How to complete this task >>
Each line with the word "size" must appear in the answer, copied from the records.

Records excerpted from a collection:
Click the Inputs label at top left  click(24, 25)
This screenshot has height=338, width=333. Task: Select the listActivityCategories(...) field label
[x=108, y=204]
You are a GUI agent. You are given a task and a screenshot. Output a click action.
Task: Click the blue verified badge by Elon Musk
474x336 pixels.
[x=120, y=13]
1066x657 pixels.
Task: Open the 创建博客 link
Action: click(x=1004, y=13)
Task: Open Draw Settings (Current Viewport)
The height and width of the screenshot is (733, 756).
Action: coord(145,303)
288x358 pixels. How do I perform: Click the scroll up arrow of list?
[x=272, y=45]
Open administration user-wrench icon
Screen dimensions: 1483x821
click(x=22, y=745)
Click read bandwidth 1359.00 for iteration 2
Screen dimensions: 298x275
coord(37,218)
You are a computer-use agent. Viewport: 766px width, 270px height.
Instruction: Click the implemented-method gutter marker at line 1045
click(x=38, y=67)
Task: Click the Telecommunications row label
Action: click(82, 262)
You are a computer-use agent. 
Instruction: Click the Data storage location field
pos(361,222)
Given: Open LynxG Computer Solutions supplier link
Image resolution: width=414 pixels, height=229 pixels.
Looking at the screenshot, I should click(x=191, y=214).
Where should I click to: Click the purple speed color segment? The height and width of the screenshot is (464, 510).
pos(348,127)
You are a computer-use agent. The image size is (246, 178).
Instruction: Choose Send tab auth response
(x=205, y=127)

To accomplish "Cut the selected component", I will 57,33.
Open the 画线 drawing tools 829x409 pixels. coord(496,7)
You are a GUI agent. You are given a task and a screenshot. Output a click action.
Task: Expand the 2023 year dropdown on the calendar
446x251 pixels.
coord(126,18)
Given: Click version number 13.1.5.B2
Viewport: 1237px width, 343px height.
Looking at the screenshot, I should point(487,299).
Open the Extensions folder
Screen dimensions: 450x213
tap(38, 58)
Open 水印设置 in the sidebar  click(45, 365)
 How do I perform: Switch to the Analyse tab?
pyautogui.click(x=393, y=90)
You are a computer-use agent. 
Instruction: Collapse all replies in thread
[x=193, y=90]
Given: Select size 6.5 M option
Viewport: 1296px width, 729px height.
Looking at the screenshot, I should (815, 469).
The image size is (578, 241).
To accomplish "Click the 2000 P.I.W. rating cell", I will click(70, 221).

Written solution >>
You are a computer-use agent. The image size is (246, 178).
Given: Select size 6.5 M option
The image size is (578, 241).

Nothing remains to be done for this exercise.